**Request:** Switch each instance of "Where should I click to:" in the records below to "Which point do I click to:" and reproduce all the records with nothing else changed.

**Data section:**

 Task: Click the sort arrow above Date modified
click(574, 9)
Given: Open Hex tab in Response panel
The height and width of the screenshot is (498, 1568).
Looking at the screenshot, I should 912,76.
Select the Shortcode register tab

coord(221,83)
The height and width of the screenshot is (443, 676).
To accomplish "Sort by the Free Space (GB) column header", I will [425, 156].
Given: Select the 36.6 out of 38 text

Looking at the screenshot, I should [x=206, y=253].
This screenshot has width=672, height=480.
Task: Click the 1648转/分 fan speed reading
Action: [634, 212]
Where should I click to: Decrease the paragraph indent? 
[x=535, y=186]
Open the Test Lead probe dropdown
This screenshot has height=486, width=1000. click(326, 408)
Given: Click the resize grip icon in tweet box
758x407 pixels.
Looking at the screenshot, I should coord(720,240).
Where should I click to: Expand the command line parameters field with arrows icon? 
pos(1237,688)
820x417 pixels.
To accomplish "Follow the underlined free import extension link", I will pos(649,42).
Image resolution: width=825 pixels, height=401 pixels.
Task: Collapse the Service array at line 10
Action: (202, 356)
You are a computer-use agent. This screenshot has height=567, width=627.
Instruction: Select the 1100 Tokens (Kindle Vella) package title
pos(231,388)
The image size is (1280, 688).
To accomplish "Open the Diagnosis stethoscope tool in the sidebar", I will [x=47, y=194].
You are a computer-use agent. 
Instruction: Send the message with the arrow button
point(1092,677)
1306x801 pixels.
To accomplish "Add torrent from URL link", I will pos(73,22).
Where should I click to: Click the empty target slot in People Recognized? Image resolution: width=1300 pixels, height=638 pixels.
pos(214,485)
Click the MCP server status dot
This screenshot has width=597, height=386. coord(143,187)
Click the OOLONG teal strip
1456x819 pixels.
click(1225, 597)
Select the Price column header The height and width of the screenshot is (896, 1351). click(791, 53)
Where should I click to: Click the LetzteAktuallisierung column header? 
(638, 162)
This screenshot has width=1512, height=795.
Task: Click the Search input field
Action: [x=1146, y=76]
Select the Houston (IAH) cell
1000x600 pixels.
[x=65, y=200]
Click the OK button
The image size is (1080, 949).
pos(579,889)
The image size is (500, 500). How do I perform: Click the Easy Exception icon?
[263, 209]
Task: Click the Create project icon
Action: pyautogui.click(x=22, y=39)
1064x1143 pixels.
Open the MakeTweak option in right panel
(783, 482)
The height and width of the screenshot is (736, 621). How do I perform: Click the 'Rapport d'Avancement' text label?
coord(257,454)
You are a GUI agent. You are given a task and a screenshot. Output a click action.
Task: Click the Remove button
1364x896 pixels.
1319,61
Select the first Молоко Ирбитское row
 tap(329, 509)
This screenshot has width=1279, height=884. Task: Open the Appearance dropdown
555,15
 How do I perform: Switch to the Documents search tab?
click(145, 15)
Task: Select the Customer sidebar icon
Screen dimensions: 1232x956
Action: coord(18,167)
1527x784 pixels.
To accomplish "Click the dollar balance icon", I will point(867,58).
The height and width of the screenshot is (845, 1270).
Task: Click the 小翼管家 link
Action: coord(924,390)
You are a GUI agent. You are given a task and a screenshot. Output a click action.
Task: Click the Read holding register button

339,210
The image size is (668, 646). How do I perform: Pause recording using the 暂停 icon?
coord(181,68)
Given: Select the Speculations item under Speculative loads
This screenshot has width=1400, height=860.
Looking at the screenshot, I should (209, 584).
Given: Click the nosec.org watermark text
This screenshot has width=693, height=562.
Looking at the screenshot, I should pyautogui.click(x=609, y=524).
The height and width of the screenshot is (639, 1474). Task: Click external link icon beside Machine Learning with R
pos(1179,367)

**Correct result:**
 Task: Click the sort arrow above Date modified
click(574, 9)
Given: Open Hex tab in Response panel
The height and width of the screenshot is (498, 1568).
Looking at the screenshot, I should 912,76.
Select the Shortcode register tab

coord(221,83)
The height and width of the screenshot is (443, 676).
To accomplish "Sort by the Free Space (GB) column header", I will [425, 156].
Given: Select the 36.6 out of 38 text

Looking at the screenshot, I should [x=206, y=253].
This screenshot has width=672, height=480.
Task: Click the 1648转/分 fan speed reading
Action: [634, 212]
Which point do I click to: Decrease the paragraph indent? 
[x=535, y=186]
Open the Test Lead probe dropdown
This screenshot has height=486, width=1000. click(326, 408)
Given: Click the resize grip icon in tweet box
758x407 pixels.
Looking at the screenshot, I should coord(720,240).
Which point do I click to: Expand the command line parameters field with arrows icon? 
pos(1237,688)
820x417 pixels.
To accomplish "Follow the underlined free import extension link", I will pos(649,42).
Image resolution: width=825 pixels, height=401 pixels.
Task: Collapse the Service array at line 10
Action: (202, 356)
You are a computer-use agent. This screenshot has height=567, width=627.
Instruction: Select the 1100 Tokens (Kindle Vella) package title
pos(231,388)
The image size is (1280, 688).
To accomplish "Open the Diagnosis stethoscope tool in the sidebar", I will [x=47, y=194].
You are a computer-use agent. 
Instruction: Send the message with the arrow button
point(1092,677)
1306x801 pixels.
To accomplish "Add torrent from URL link", I will pos(73,22).
Which point do I click to: Click the empty target slot in People Recognized? Image resolution: width=1300 pixels, height=638 pixels.
pos(214,485)
Click the MCP server status dot
This screenshot has width=597, height=386. coord(143,187)
Click the OOLONG teal strip
1456x819 pixels.
click(1225, 597)
Select the Price column header The height and width of the screenshot is (896, 1351). click(791, 53)
Which point do I click to: Click the LetzteAktuallisierung column header? 
(638, 162)
This screenshot has width=1512, height=795.
Task: Click the Search input field
Action: [x=1146, y=76]
Select the Houston (IAH) cell
1000x600 pixels.
[x=65, y=200]
Click the OK button
The image size is (1080, 949).
pos(579,889)
The image size is (500, 500). How do I perform: Click the Easy Exception icon?
[263, 209]
Task: Click the Create project icon
Action: pyautogui.click(x=22, y=39)
1064x1143 pixels.
Open the MakeTweak option in right panel
(783, 482)
The height and width of the screenshot is (736, 621). How do I perform: Click the 'Rapport d'Avancement' text label?
coord(257,454)
You are a GUI agent. You are given a task and a screenshot. Output a click action.
Task: Click the Remove button
1364x896 pixels.
1319,61
Select the first Молоко Ирбитское row
 tap(329, 509)
This screenshot has width=1279, height=884. Task: Open the Appearance dropdown
555,15
 How do I perform: Switch to the Documents search tab?
click(145, 15)
Task: Select the Customer sidebar icon
Screen dimensions: 1232x956
Action: coord(18,167)
1527x784 pixels.
To accomplish "Click the dollar balance icon", I will point(867,58).
The height and width of the screenshot is (845, 1270).
Task: Click the 小翼管家 link
Action: coord(924,390)
You are a GUI agent. You are given a task and a screenshot. Output a click action.
Task: Click the Read holding register button

339,210
The image size is (668, 646). How do I perform: Pause recording using the 暂停 icon?
coord(181,68)
Given: Select the Speculations item under Speculative loads
This screenshot has width=1400, height=860.
Looking at the screenshot, I should (209, 584).
Given: Click the nosec.org watermark text
This screenshot has width=693, height=562.
Looking at the screenshot, I should pyautogui.click(x=609, y=524).
The height and width of the screenshot is (639, 1474). Task: Click external link icon beside Machine Learning with R
pos(1179,367)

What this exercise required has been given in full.